____ EXCERPTED DATA

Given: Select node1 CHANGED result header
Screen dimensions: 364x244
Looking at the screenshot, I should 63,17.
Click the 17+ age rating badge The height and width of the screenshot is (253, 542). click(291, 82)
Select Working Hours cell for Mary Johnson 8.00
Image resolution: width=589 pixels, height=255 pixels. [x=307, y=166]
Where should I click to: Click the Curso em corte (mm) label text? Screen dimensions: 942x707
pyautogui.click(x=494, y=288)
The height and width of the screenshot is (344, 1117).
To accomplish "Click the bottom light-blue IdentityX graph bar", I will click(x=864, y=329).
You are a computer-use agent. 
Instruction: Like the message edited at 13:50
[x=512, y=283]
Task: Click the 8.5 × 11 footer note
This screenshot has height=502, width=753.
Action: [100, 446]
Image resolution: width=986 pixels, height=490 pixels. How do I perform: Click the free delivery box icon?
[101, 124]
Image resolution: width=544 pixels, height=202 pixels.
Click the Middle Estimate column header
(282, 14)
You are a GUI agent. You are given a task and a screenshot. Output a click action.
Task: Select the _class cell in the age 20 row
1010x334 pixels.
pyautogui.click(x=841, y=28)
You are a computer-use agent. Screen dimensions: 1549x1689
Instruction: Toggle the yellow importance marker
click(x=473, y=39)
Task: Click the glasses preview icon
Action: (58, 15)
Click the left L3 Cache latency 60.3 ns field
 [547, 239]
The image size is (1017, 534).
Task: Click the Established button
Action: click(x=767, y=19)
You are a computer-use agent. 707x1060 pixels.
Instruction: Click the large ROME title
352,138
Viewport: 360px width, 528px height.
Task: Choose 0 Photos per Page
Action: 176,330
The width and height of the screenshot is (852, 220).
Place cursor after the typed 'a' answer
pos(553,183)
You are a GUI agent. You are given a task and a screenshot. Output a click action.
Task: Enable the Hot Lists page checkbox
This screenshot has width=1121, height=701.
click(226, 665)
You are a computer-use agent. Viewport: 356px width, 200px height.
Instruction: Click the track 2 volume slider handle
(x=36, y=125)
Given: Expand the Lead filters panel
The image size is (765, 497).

________

● **TASK**
With no words changed, transcribe the records above.

● **FINAL ANSWER**
Given: Select node1 CHANGED result header
Screen dimensions: 364x244
Looking at the screenshot, I should 63,17.
Click the 17+ age rating badge The height and width of the screenshot is (253, 542). click(291, 82)
Select Working Hours cell for Mary Johnson 8.00
Image resolution: width=589 pixels, height=255 pixels. [x=307, y=166]
Where should I click to: Click the Curso em corte (mm) label text? Screen dimensions: 942x707
pyautogui.click(x=494, y=288)
The height and width of the screenshot is (344, 1117).
To accomplish "Click the bottom light-blue IdentityX graph bar", I will click(x=864, y=329).
You are a computer-use agent. 
Instruction: Like the message edited at 13:50
[x=512, y=283]
Task: Click the 8.5 × 11 footer note
This screenshot has height=502, width=753.
Action: [100, 446]
Image resolution: width=986 pixels, height=490 pixels. How do I perform: Click the free delivery box icon?
[101, 124]
Image resolution: width=544 pixels, height=202 pixels.
Click the Middle Estimate column header
(282, 14)
You are a GUI agent. You are given a task and a screenshot. Output a click action.
Task: Select the _class cell in the age 20 row
1010x334 pixels.
pyautogui.click(x=841, y=28)
You are a computer-use agent. Screen dimensions: 1549x1689
Instruction: Toggle the yellow importance marker
click(x=473, y=39)
Task: Click the glasses preview icon
Action: (58, 15)
Click the left L3 Cache latency 60.3 ns field
 [547, 239]
The image size is (1017, 534).
Task: Click the Established button
Action: click(x=767, y=19)
You are a computer-use agent. 707x1060 pixels.
Instruction: Click the large ROME title
352,138
Viewport: 360px width, 528px height.
Task: Choose 0 Photos per Page
Action: 176,330
The width and height of the screenshot is (852, 220).
Place cursor after the typed 'a' answer
pos(553,183)
You are a GUI agent. You are given a task and a screenshot. Output a click action.
Task: Enable the Hot Lists page checkbox
This screenshot has width=1121, height=701.
click(226, 665)
You are a computer-use agent. Viewport: 356px width, 200px height.
Instruction: Click the track 2 volume slider handle
(x=36, y=125)
Given: Expand the Lead filters panel
The image size is (765, 497).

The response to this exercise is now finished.